Assim é importante produzir um registro de música cigana búlgara, livre das influências Ocidentais.

A música cigana búlgara mostra vários estilos diferentes, dependendo da região e o grupo étnico dos músicos. Vejamos os cinco principais estilos:

• Lovara e Kalderash: Estes dois grupos de ciganos têm um estilo muito específico de música. Como em outros países europeus, o estilo deles está principalmente baseado em improvisação orais sem qualquer instrumento musical.

• Norte Oeste: Na região de Din, ao longo da borda do norte iugoslavo, orquestras estão freqüentemente compostas de instrumentos de metal. Esta tradição também é achada em parte do que é agora a Macedônia.

• Norte Leste: Nesta região, uma forte influência romena pode ser detectada bem no estilo musical como nos instrumentos tocados. Por exemplo, o cymbalum está presente nestas formações.

• Sul Oeste: A música daquela região é bem parecida aquelas que encontramos na Macedônia.
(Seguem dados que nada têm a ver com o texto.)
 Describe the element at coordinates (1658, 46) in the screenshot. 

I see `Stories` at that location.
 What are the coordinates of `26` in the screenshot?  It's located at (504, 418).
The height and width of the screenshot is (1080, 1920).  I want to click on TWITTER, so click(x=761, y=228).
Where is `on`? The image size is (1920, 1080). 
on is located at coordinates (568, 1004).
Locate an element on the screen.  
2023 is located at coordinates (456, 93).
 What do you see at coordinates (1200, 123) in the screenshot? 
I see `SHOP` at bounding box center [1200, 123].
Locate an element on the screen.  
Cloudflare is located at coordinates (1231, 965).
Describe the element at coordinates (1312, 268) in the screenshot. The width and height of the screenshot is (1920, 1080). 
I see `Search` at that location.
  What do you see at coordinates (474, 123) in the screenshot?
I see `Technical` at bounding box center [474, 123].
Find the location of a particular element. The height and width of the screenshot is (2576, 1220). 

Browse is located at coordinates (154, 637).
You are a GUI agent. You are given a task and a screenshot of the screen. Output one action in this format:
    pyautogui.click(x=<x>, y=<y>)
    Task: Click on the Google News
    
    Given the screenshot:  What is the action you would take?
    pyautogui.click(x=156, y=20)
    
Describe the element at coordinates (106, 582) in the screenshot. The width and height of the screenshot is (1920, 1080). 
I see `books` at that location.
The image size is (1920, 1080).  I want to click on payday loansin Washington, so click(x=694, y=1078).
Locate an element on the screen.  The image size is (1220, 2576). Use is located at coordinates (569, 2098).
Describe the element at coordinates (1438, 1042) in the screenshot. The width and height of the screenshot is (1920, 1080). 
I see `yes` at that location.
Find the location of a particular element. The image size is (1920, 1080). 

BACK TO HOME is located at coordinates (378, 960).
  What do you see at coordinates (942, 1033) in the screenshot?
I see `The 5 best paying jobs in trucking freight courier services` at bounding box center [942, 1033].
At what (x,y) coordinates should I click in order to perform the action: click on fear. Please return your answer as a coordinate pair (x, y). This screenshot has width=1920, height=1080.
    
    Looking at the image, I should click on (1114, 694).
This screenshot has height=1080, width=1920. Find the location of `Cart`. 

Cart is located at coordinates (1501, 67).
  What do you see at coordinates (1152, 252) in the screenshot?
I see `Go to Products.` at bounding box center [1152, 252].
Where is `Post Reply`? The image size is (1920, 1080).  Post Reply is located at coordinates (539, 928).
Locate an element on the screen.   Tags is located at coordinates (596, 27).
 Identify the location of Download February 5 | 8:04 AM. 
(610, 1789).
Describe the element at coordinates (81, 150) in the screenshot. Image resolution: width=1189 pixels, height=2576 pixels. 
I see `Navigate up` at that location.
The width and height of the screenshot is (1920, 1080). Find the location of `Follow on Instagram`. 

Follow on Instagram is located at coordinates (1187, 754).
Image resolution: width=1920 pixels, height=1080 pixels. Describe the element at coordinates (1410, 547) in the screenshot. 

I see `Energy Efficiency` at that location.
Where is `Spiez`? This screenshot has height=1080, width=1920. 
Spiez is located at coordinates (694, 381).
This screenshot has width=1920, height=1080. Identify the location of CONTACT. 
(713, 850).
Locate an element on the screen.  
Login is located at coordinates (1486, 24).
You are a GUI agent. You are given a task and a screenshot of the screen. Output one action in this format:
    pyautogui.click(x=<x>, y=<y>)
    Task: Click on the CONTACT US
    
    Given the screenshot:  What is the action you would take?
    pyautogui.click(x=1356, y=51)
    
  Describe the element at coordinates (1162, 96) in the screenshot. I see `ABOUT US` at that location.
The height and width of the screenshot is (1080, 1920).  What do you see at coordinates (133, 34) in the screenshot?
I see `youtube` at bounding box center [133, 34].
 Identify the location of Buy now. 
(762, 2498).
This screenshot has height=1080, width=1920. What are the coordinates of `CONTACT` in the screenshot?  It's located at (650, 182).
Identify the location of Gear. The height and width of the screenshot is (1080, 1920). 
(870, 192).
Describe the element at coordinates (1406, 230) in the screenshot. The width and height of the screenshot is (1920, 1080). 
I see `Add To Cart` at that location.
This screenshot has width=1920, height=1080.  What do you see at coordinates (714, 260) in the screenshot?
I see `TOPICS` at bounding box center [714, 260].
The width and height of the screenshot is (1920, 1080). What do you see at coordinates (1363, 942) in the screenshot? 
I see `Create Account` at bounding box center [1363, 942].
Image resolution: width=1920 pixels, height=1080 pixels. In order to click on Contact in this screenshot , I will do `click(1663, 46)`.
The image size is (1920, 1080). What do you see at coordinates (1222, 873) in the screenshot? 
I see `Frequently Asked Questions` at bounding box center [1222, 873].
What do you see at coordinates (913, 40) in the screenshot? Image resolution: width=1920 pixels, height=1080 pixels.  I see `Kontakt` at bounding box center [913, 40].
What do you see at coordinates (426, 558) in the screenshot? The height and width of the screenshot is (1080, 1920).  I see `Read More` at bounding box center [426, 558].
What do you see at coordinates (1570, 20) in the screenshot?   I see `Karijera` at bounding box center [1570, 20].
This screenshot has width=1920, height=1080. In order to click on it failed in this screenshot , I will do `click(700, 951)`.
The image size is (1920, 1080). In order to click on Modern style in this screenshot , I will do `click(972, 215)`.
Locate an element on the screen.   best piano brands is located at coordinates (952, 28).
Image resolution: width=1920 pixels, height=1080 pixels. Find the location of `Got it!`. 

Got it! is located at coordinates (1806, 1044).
Zurnas, originalmente introduzidos pelos Turcos, são os principais instrumentos.

• Sul: Isto é o que poderia ser descrito como o " estilo mais Búlgaro. Na realidade, hoje em dia orquestras de ciganos da Bulgária principalmente tocam este tipo de música, com clarinetes, saxofones, acordeões , violões, baixos e percussões. O estilo de espetáculos de música marca uma forte uma influência Oriental Mediana.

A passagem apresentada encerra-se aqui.